───── Passage shown ─────

They're different types of fund. Our fund is an open fund, is a growing fund. When you look at the amount of inherited estate as a percentage of the fund, ours is around 10%, whereas, Aviva's was double that. The factors -- all of these different factors and the history of the fund just makes it a very different proposition. And it was our very clear view that it was in the best interest of shareholders and policyholders, the best long-term interest not to go ahead with the attribution. Would you add anything too?
Nick Prettejohn - CEO, Prudential UK and Europe
I don't think there's anything -- maybe one other point. Pivotal to our conclusion about the inherited estate was the fact that we don't believe that we have a surplus for distribution within the fund. So we believe that fund is necessary to support the activities of the With-Profits fund and to support the superior investment performance and security that's so attractive to our policyholders. That's attractive to our policyholders; it's also important to our shareholders as well.
Mark Tucker - Group Chief Executive
I'd also like to add (inaudible).

─────

▸ Prompt
Please extend the call transcript above on Prudential's with-profits fund and its inherited estate, starting after its final line.

───── Dataset content ─────

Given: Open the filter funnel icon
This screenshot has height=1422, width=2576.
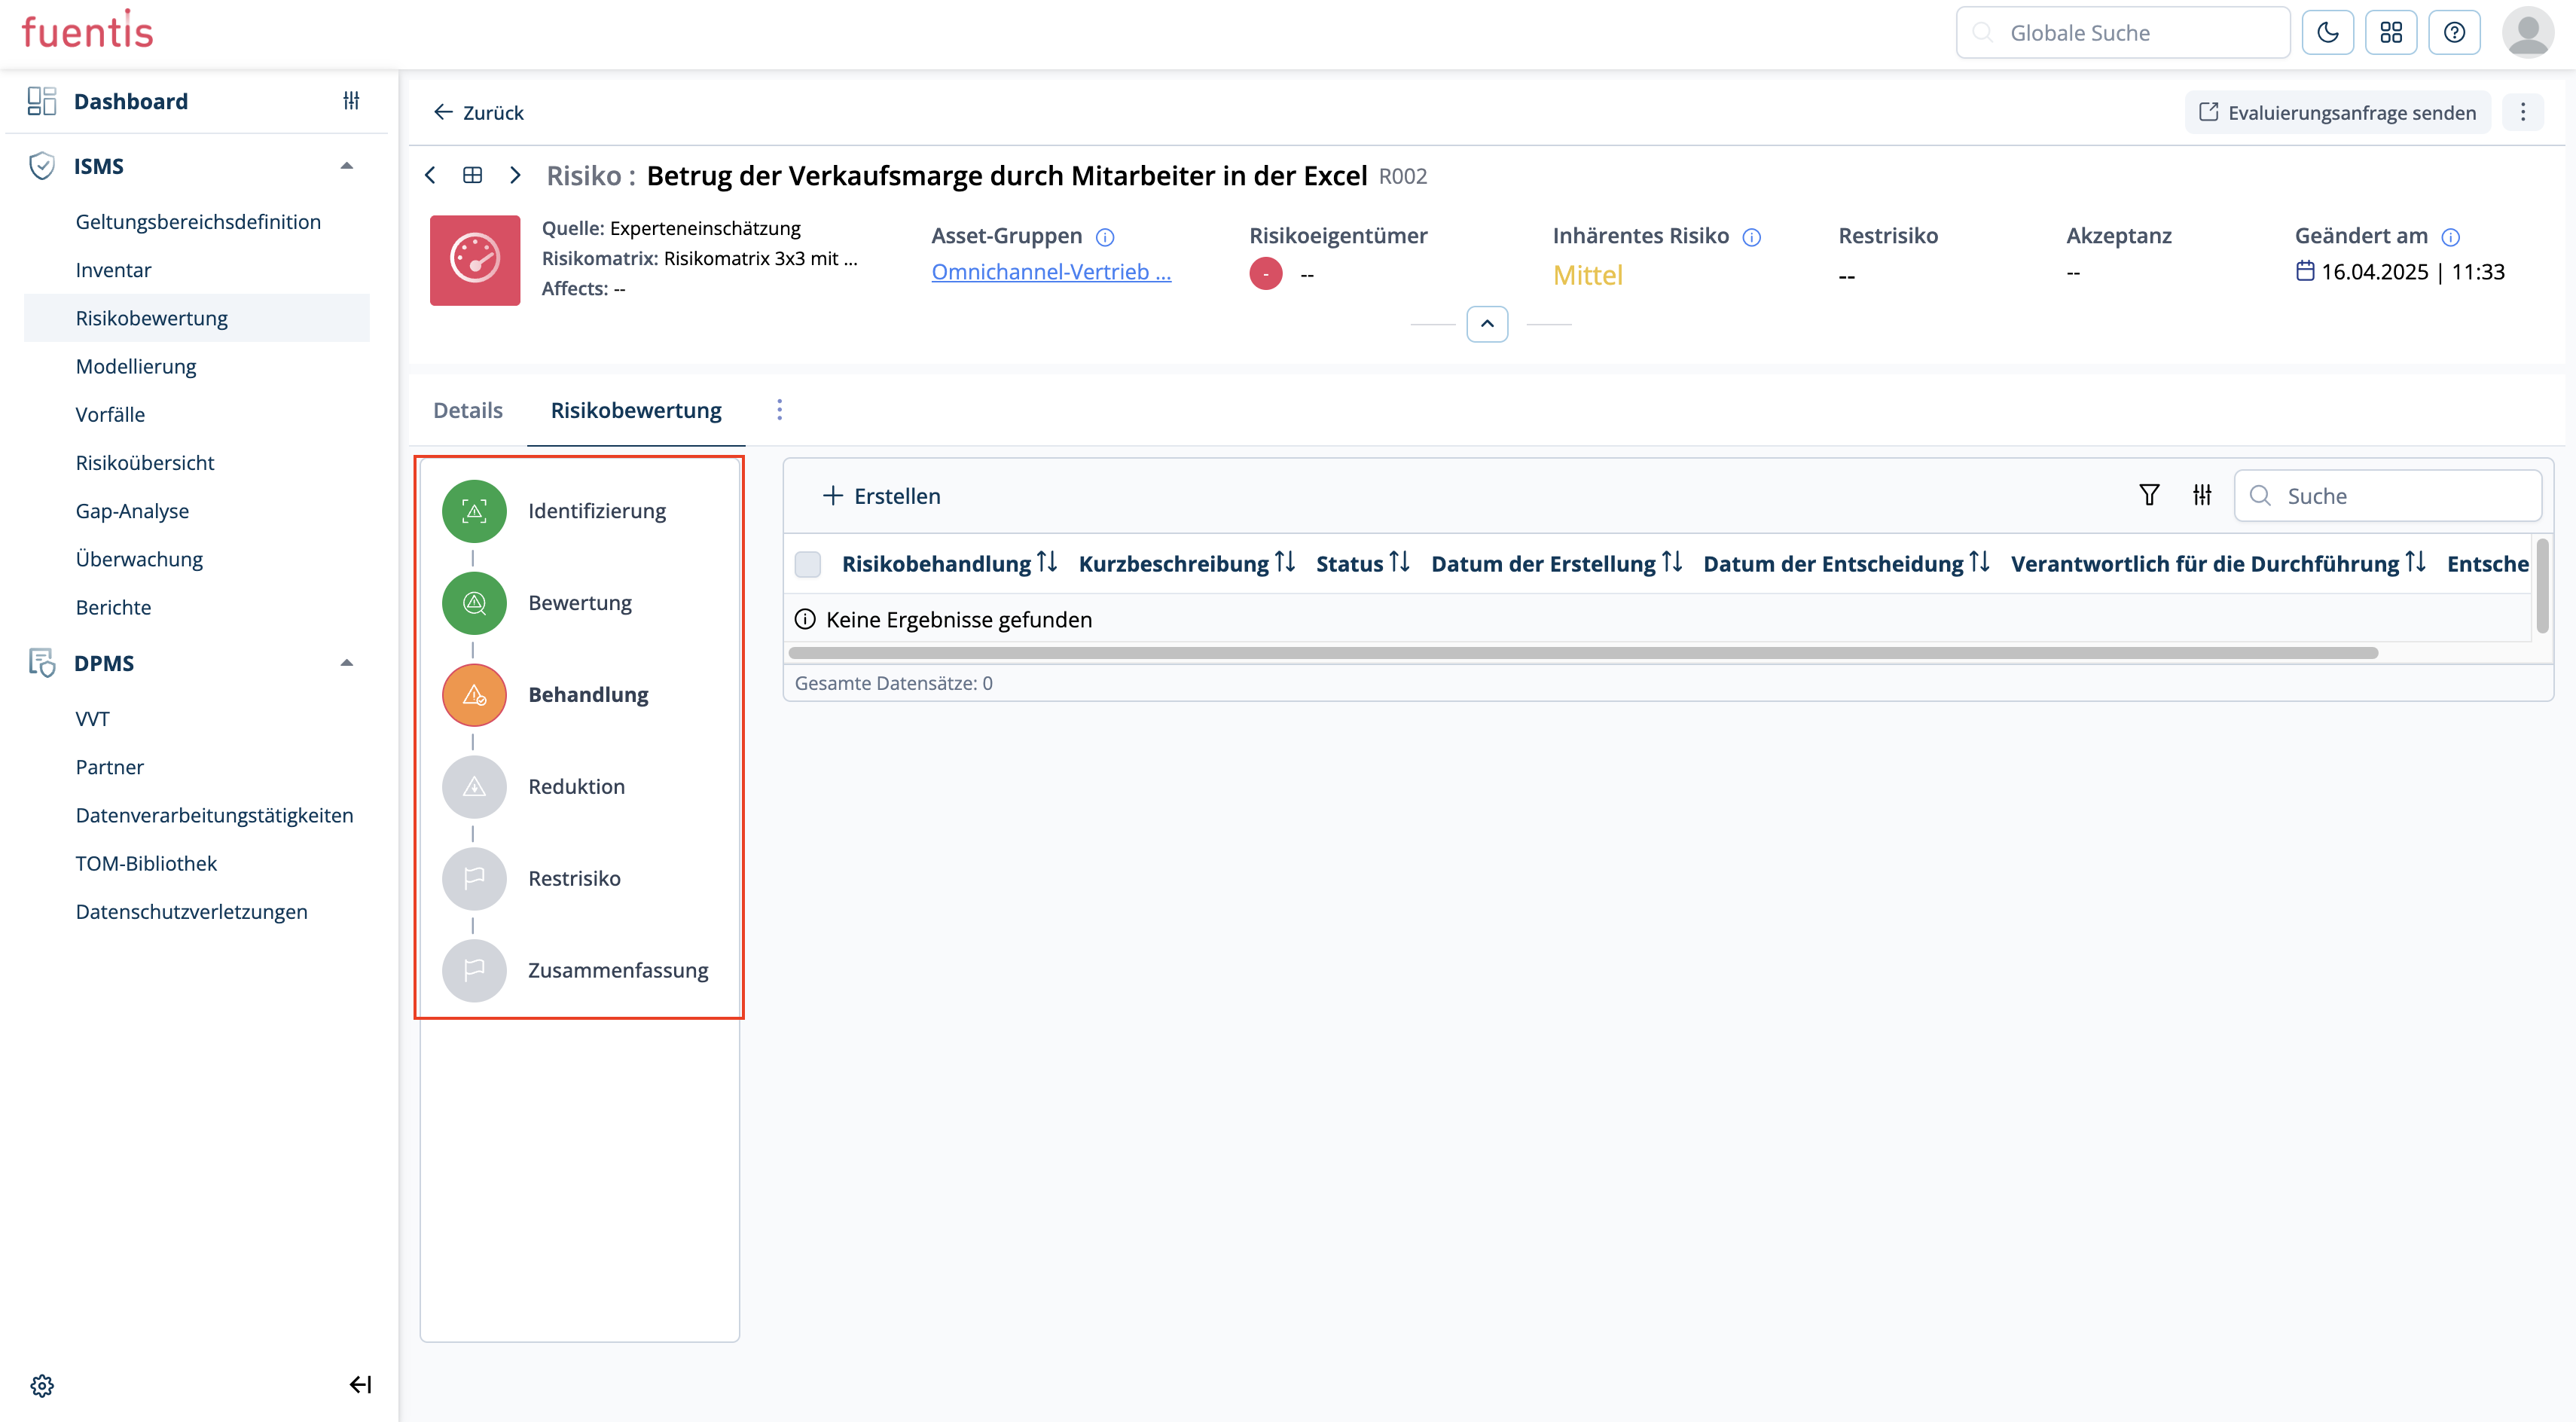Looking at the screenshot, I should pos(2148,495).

─────
───── Dataset content ─────

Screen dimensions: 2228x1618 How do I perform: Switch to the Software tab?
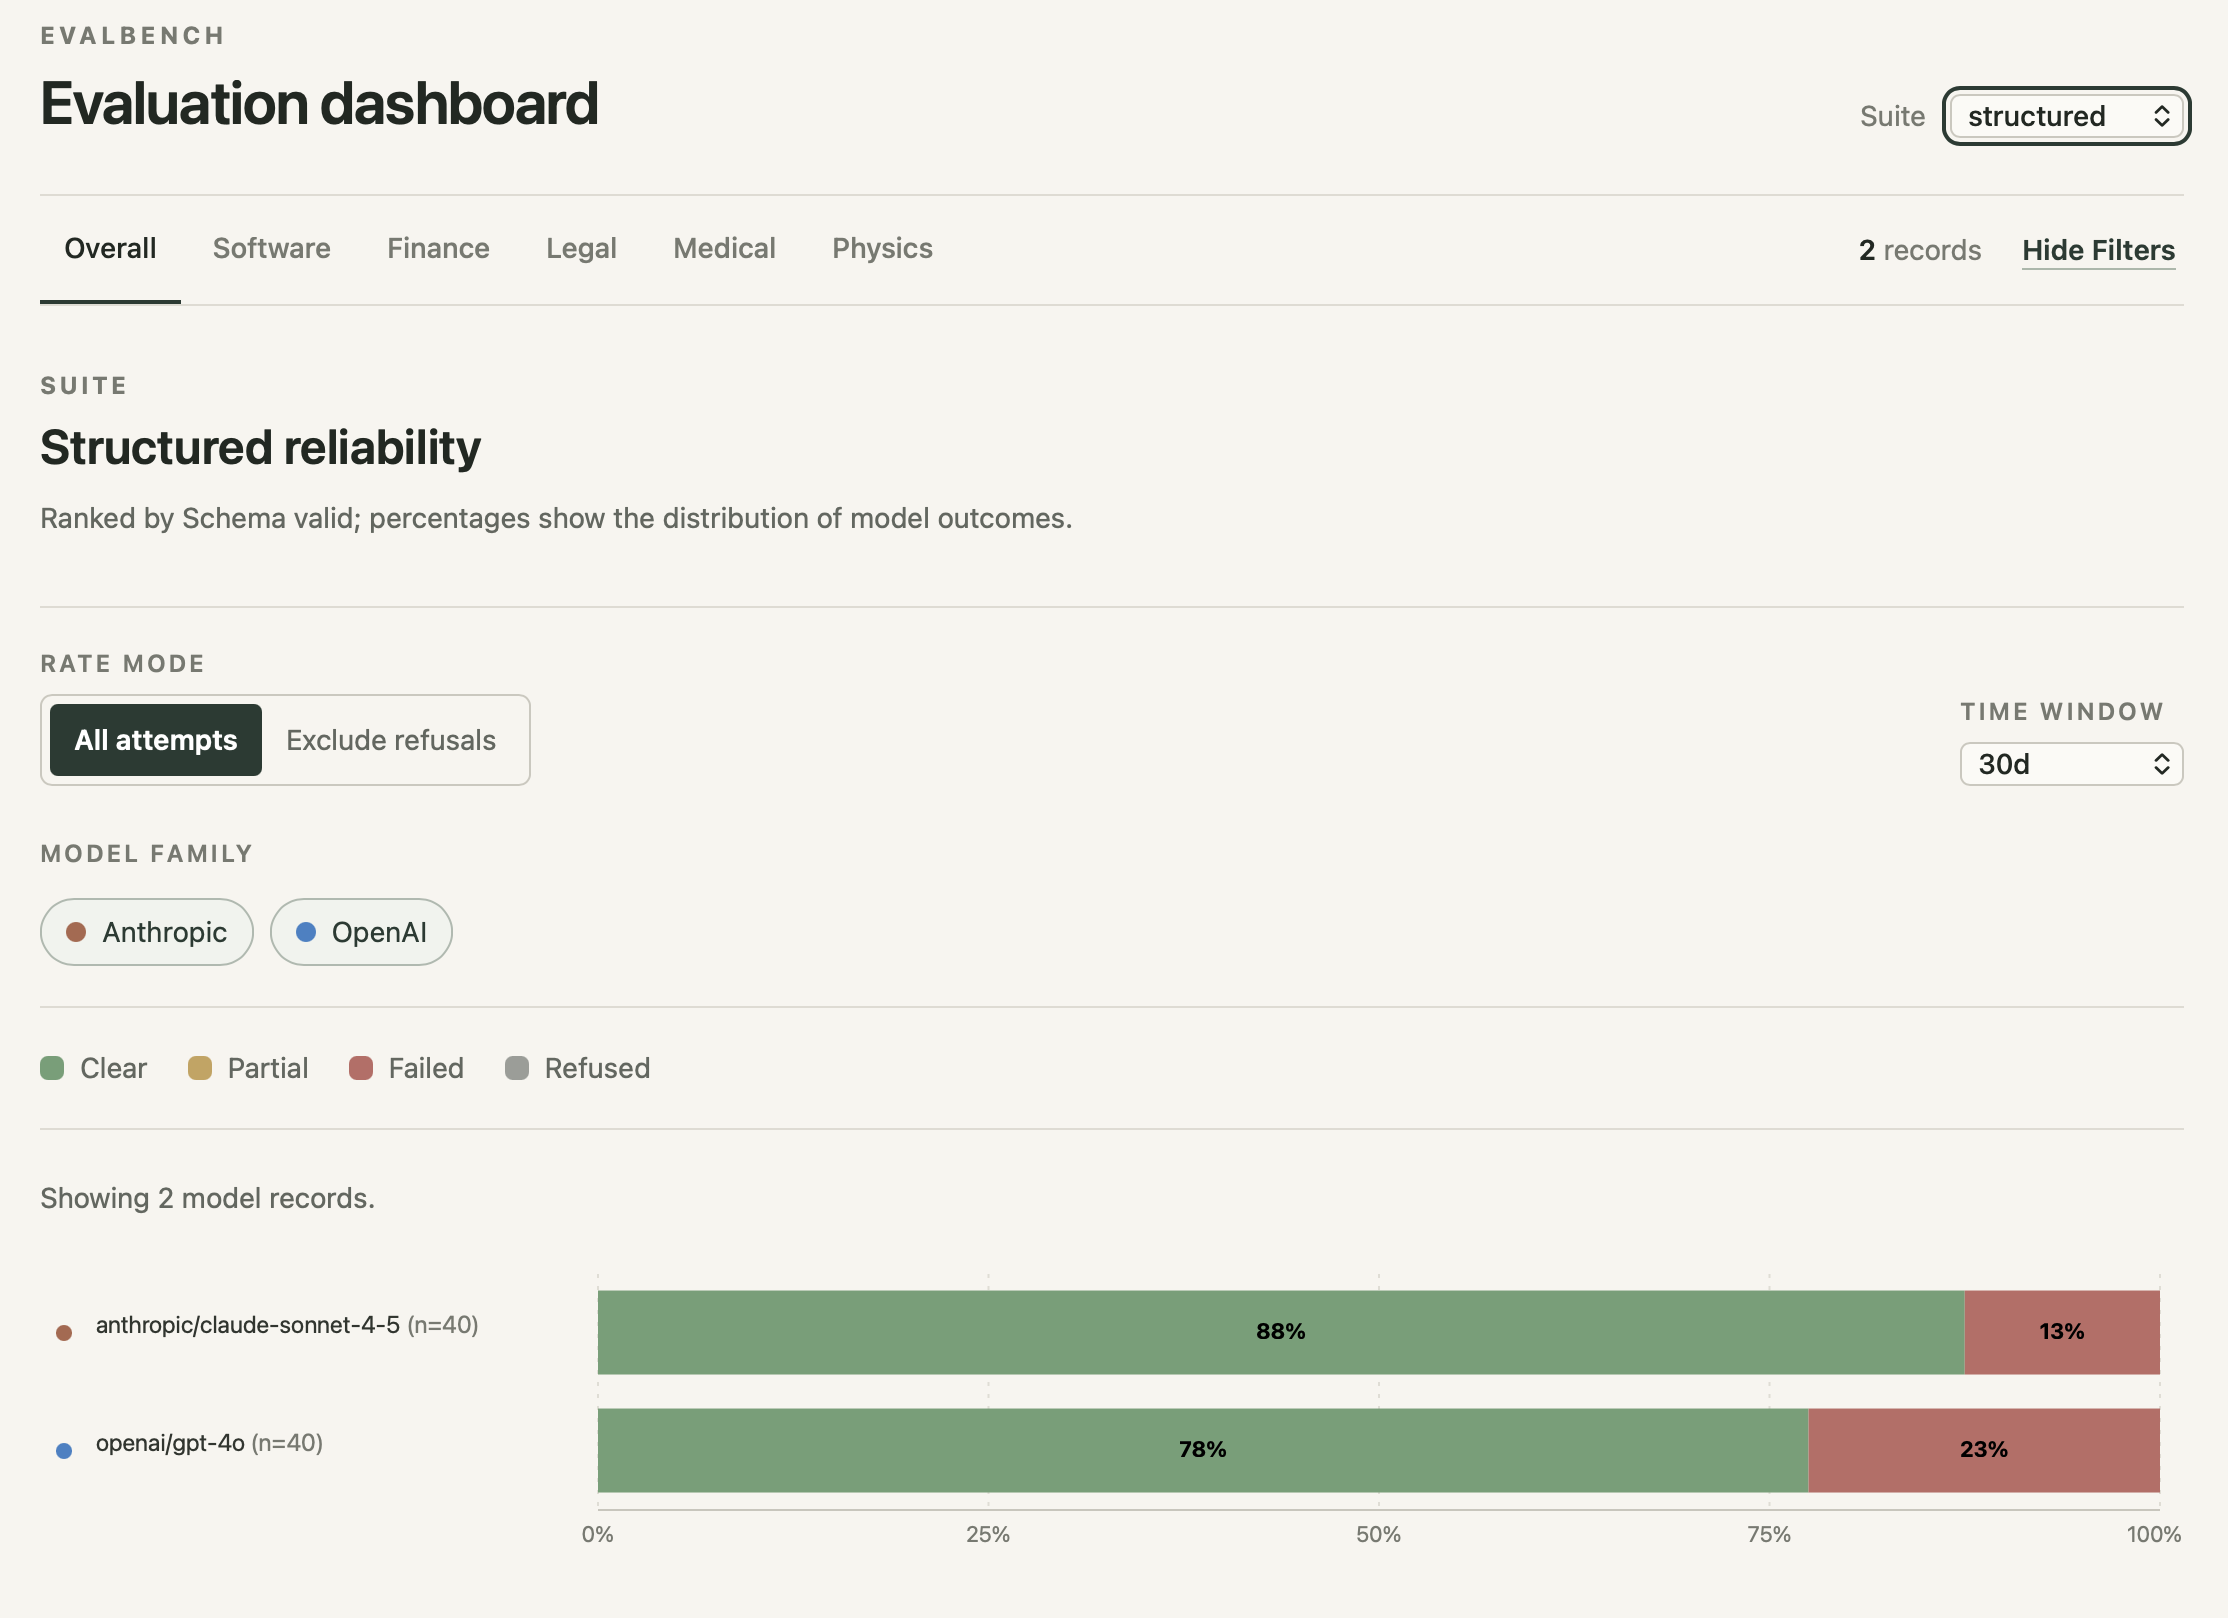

─────

▸ Reply
Tidjane Thiam - CFO
I said that when we are matched in the ALM sense IGD's neutral. The problem is in the number of place where are not matched. If you take Korea, for instance, what we have on the asset side is mostly DAC which is not an admissible IGD asset. So when the interest rates go up your liabilities will go down, so that it reduces beyond required capital and increases your surplus. And we have a number of places like that. So it's just ALM and interest rate impact on both sides of the balance sheet.
Mark Tucker - Group Chief Executive
It is purely technical.
Trevor Moss - Analyst
Trevor Moss from MF Global. Three questions, please. Having not written much fixed annuity in recent years, I was quite impressed actually by the way you almost seamlessly switched to the selling of FA from VA during the first half of this year and, particularly, in the second quarter. Could you talk a little bit more about how easily that was achieved and what the outlook might be there?
Secondly, you majored on health insurance a little bit at the Asian conference. I wondered if Barry might give us an update of the rollout of that program and how we've progressed in the second quarter.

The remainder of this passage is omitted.